Niedobory snu prowadzą u dzieci do zmian w mózgu
Dzieci w wieku szkolnym, przed okresem nastoletnim, które spały mniej niż dziewięć godzin w ciągu nocy, miały znaczące, negatywne zmiany w mózgach związane z pamięcią, inteligencją oraz zachowaniem. To wynik badania z udziałem ponad 8 tys. młodych ochotników.
Zespół z University of Maryland na łamach „The Lancet Child & Adolescent Health” wskazał właśnie, jak ważne jest zapewnienie dzieciom odpowiedniej ilości snu. Jak zaleca American Academy of Sleep Medicine, dzieci w wieku od 6 do 12 lat potrzebują od 9 aż do 12 godzin snu w ciągu nocy. [czytaj więcej]
Autorzy nowej pracy przeanalizowali dane na temat snu 8300 dzieci w wieku 9-10 lat, uczestniczących w projekcie badawczym Adolescent Brain Cognitive Development (ABCD). Ufundowane przez National Institutes of Health badanie jest największym długofalowym projektem zajmującym się rozwojem mózgu u dzieci w USA. Objęło ono między innymi historię medyczną, obrazy MRI mózgów oraz ankiety wypełniane przez dzieci i ich rodziców.
„Odkryliśmy, że dzieci, które nie miały odpowiedniej ilości snu – spały krócej, niż dziewięć godzin w ciągu nocy, na początku badania – miały mniej istoty szarej w niektórych partiach mózgu, związanych z koncentracją, pamięcią i kontrolą zachowań, niż te, które miały zdrowe nawyki dotyczące snu” – mówiła dr Ze Wang, autor analizy.
„Różnice te utrzymywały się jeszcze przez dwa lata. To niepokojący wynik, który sugeruje długofalowe, negatywne skutki niedoboru snu” – dodała.
Dalsze obserwacje dzieci ujawniły kolejne zależności. Jak się okazało, te, które spały wystarczająco dużo w ciągu kolejnych dwóch lat naturalnie potrzebowały coraz mniej snu. Przy niedoborach takiej ewolucji badacze nie zauważyli.
Naukowcy wzięli pod uwagę różnorodne czynniki towarzyszące, takie jak status społeczno-ekonomiczny, płeć czy postęp rozwoju fizycznego.
„Staraliśmy się porównać obie grupy tak dokładnie, jak to tylko możliwe, aby móc możliwie w pełni zrozumieć długofalowy wpływ zbyt małej ilości snu na dziecięcy mózg” – podkreśliła dr Ze Wang.
„Potrzebne są dodatkowe badania, które mogłyby potwierdzić nasze odkrycie i sprawdzić, czy jakieś interwencje mogą poprawić zwyczaje związane ze snem i odwrócić neurologiczne szkody” – dodała.

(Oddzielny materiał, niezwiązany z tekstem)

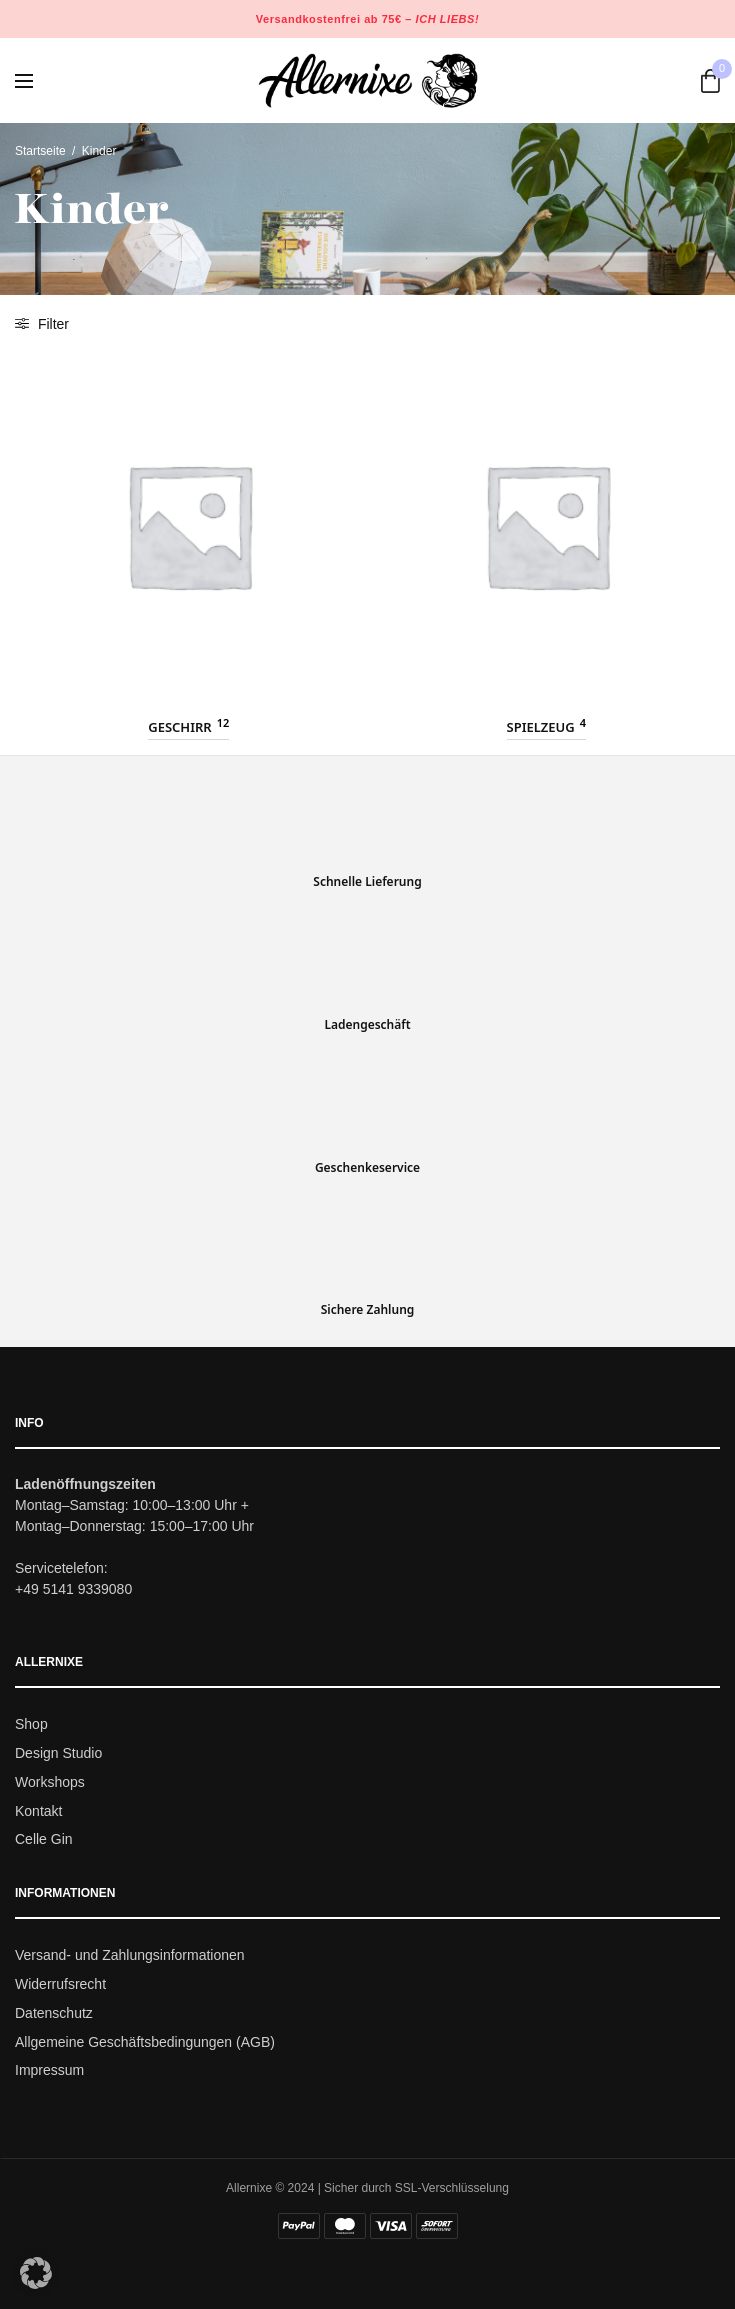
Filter (42, 324)
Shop (31, 1724)
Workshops (50, 1782)
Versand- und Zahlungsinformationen (130, 1955)
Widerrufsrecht (60, 1984)
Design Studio (58, 1753)
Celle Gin (44, 1839)
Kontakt (38, 1810)
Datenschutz (54, 2013)
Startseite (40, 151)
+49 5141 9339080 (73, 1589)
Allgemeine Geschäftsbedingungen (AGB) (145, 2041)
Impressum (49, 2070)
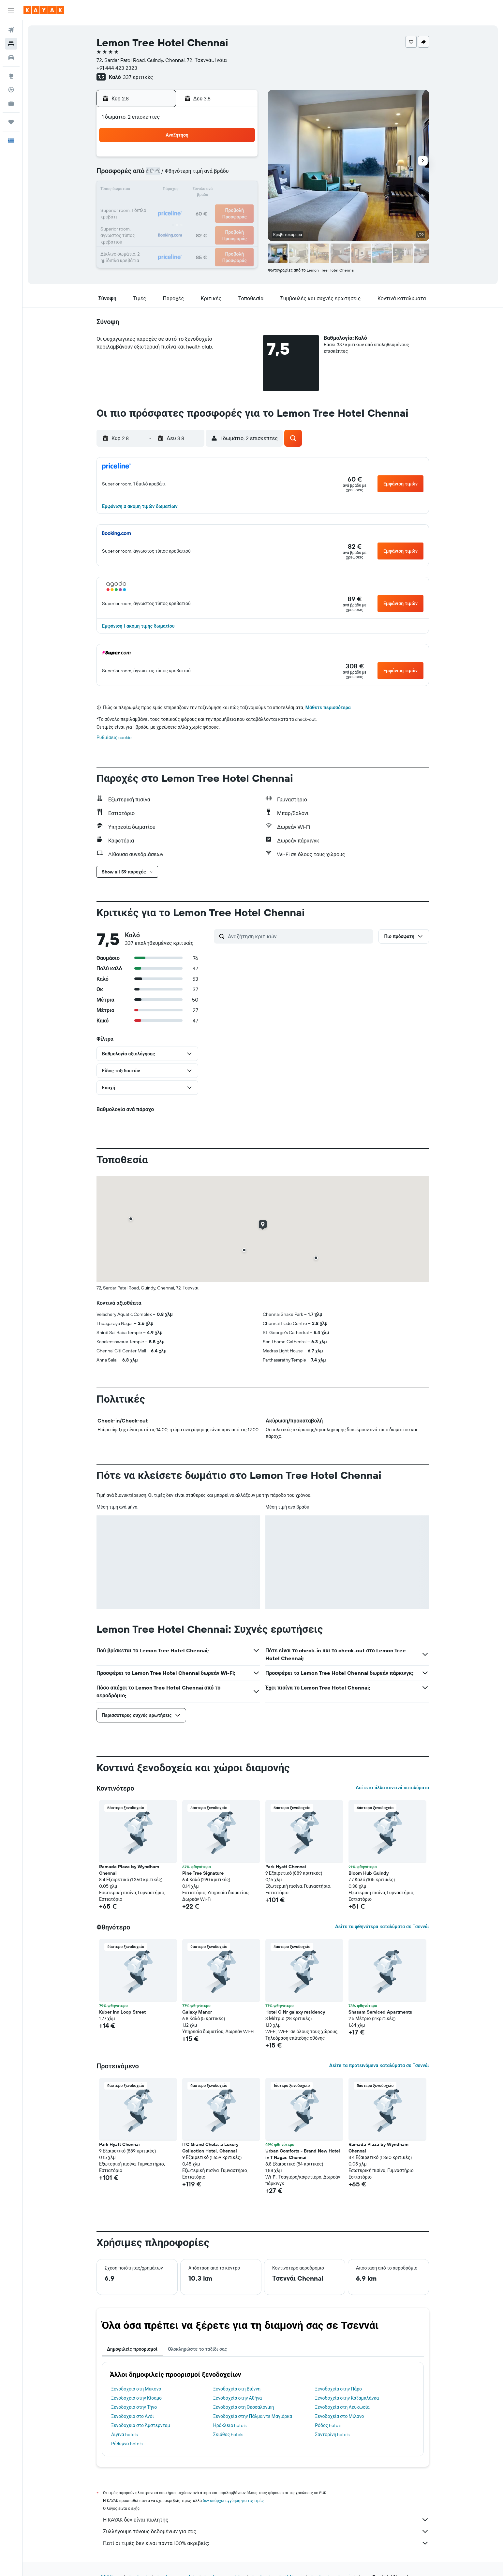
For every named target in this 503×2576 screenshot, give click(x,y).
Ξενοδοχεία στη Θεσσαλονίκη (243, 2407)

Eksperci z American Academy of Pediatrics zachęcają tymczasem rodziców do wyrabiania u dzieci odpowiednich przyzwyczajeń.
Mówią na przykład o zadbaniu o stałą rutynę, zachęcaniu do ruchu w ciągu dnia, ograniczaniu czasu spędzanego przed ekranami i zupełnej rezygnacji z nich na godzinę przed snem.
„W trakcie pełnego różnych wydarzeń dzieciństwa, przy dniach wypełnionych lekcjami i innymi zajęciami, sen czasami może być zaniedbywany. Teraz widzimy, jak szkodliwe może to być dla rozwoju dziecka” – mówił prof. E. Albert Reece, dziekan University of Maryland School of Medicine.